Я переживаю: надлом – непомерный, усталость – смертельную <…>.
<…>
<…> Лозунг «теургия» спрятан в карман; из кармана вынут лозунг: «Кант».
<…>
Через два года я написал, вспоминая весну 1904 года: «Многим из нас принадлежит незавидная участь превратить грезы о мистерии в козловак»[484].
В душе Белого происходит угасание прежних иллюзий, но в «Воспоминаниях о Блоке» он ищет и находит перерождение в душе Блока.
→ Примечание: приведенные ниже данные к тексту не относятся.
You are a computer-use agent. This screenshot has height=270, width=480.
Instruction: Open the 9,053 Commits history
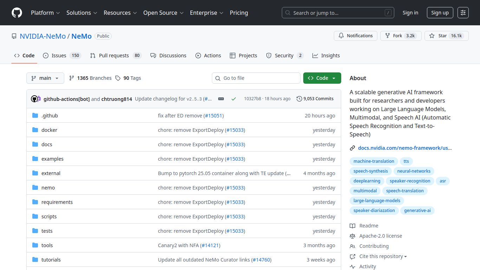pos(315,99)
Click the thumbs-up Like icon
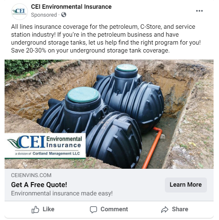This screenshot has height=220, width=219. coord(35,210)
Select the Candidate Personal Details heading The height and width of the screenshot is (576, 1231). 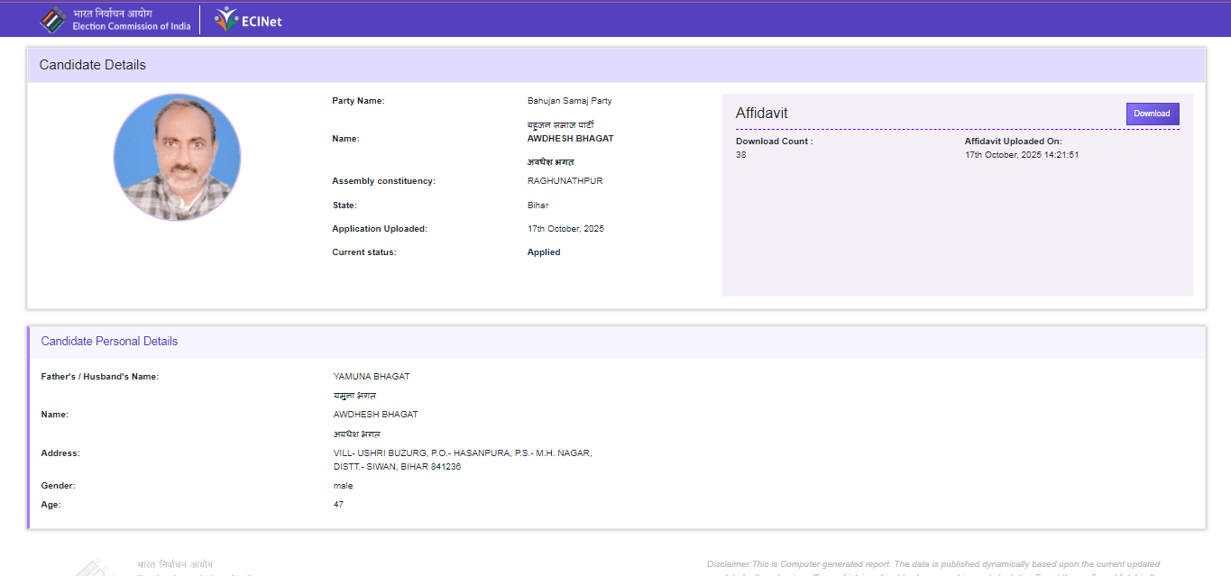pyautogui.click(x=109, y=342)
Отсюда такое глубокое знание о душе «Блока», отсюда и опережающая еще не написанный «Балаганчик» отчетливость профанных образов. Отсюда же и обращенное к Блоку эмфатическое восклицание в конце процитированного пассажа, как указующий жест: «Не “Балаганчик” – нет, нет: если есть “Балаганчик”, то – “Балаганчик” в тебе лишь!»[485] Трудно отделаться от впечатления, что через Блока происходит узнавание себя. Белый видит в другом то, что ненавидит в себе – и безжалостно обличает. Но не себя. Происходит подмена самобичевания бичеванием Блока.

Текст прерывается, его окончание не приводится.